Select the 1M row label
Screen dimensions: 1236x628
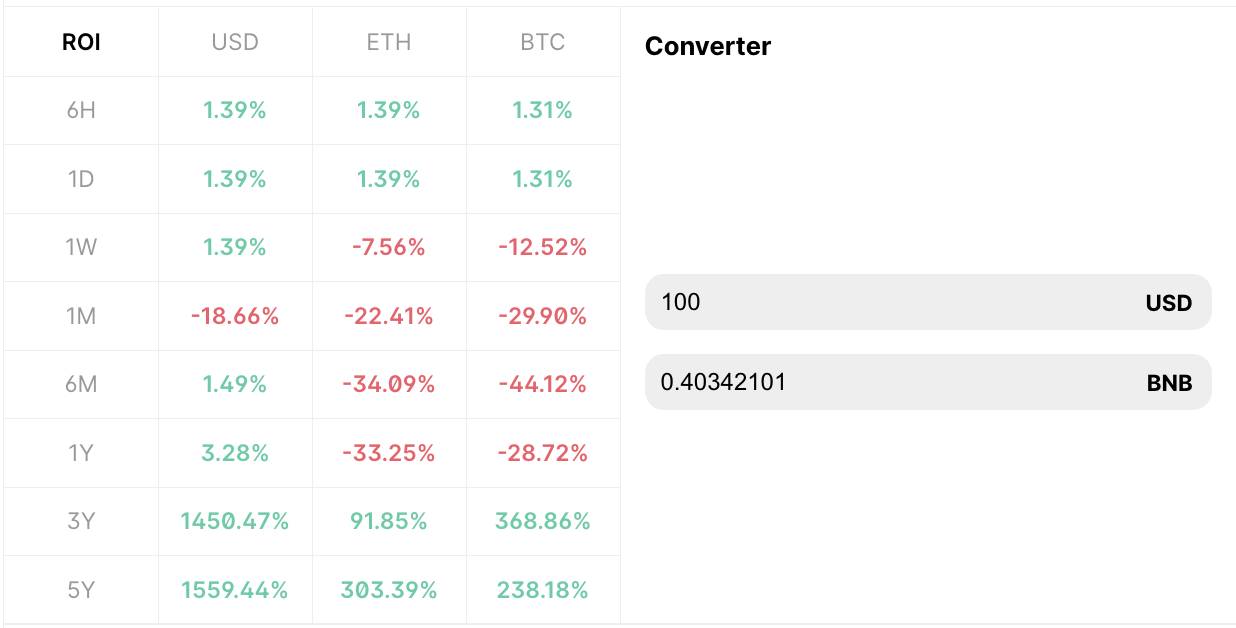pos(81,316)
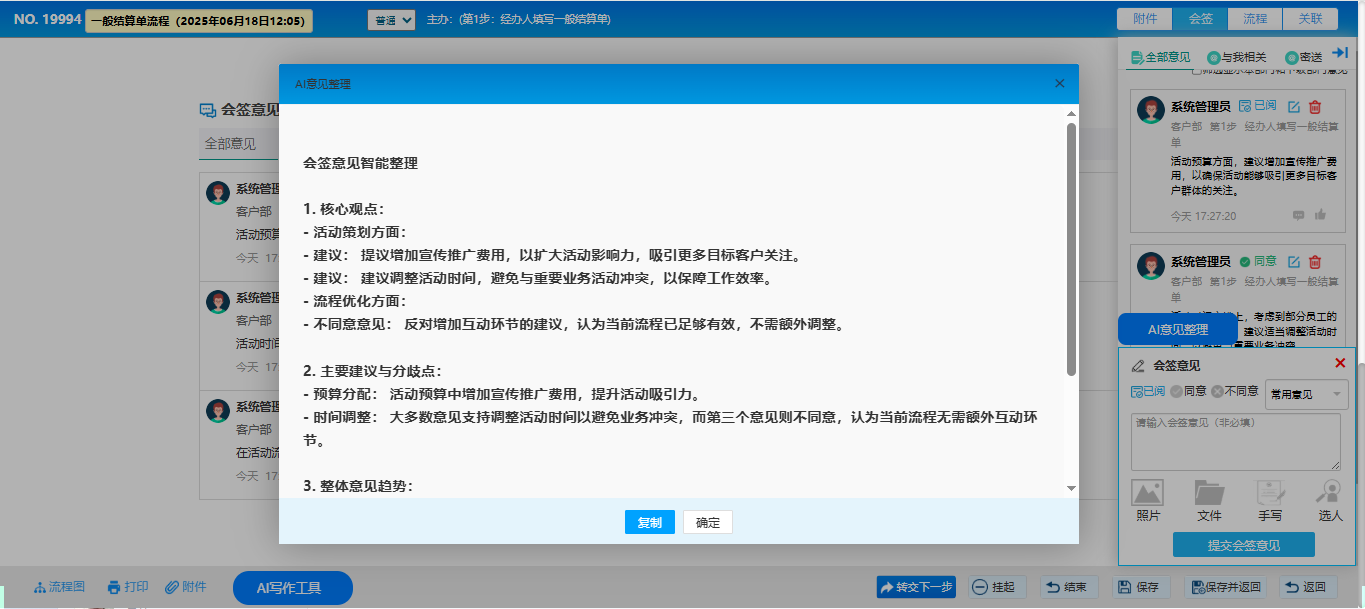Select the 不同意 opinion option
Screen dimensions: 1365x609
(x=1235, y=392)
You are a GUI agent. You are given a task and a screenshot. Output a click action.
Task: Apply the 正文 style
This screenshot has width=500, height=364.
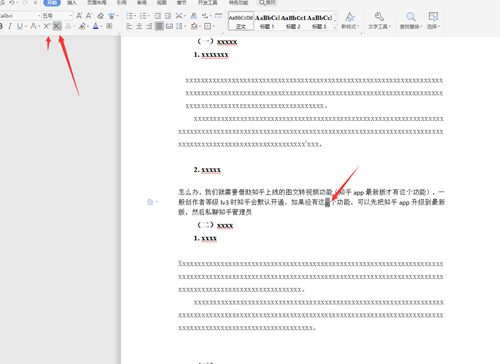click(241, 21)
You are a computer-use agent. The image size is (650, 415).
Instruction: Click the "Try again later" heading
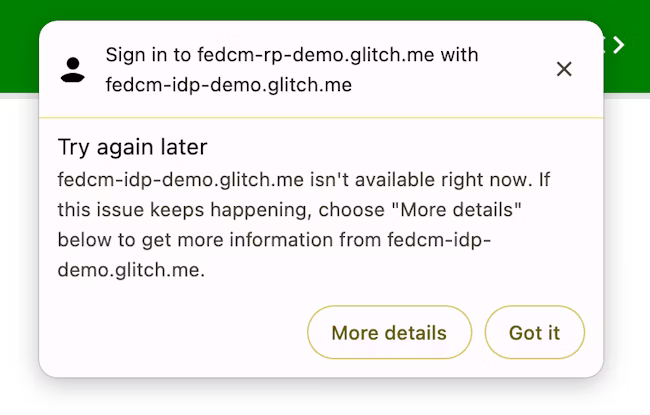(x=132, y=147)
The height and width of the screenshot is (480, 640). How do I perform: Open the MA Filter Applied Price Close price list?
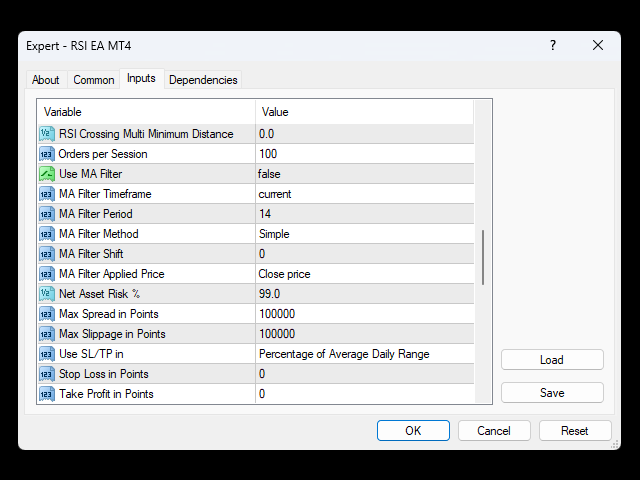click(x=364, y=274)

********************

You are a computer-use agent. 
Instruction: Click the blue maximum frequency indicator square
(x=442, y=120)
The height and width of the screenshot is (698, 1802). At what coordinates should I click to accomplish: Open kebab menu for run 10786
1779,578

********************

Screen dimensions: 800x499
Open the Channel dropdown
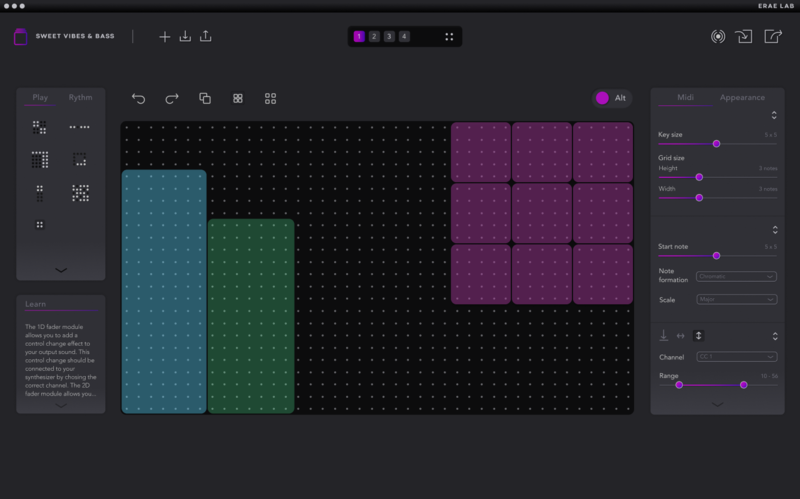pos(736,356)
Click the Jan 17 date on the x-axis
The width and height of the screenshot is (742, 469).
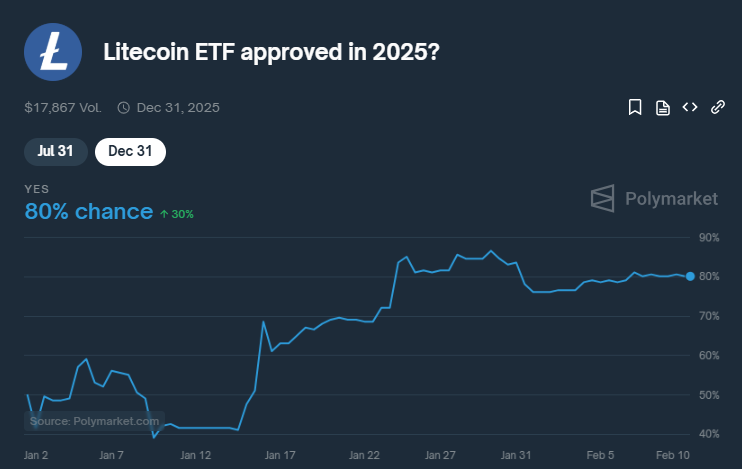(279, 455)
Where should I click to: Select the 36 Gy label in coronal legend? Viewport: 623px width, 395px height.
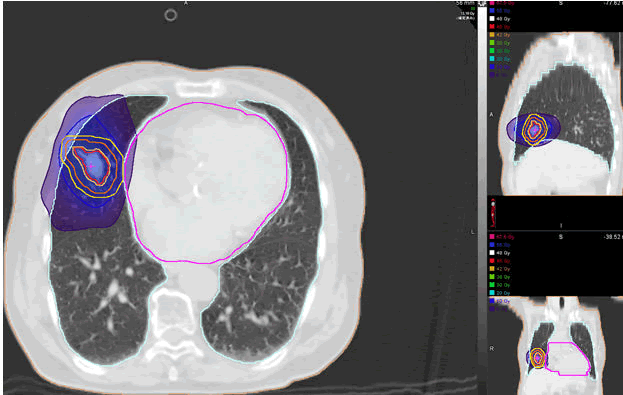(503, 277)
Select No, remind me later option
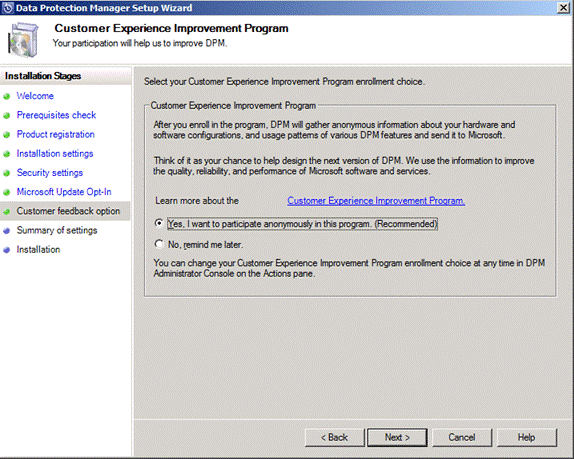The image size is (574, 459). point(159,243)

********************

Go back to the lines above and output, exactly as they stand, the ones from the line containing "Select the 1M row label" to the line containing "You are a computer-use agent. The". Leave all pictures behind.

Select the 1M row label
Screen dimensions: 1236x628
pos(81,316)
Select the 不同意 opinion option
Screen dimensions: 1365x609
(x=1235, y=392)
You are a GUI agent. You are given a task and a screenshot. Output a click action.
Task: Apply the 正文 style
This screenshot has width=500, height=364.
click(241, 21)
You are a computer-use agent. The image size is (650, 415).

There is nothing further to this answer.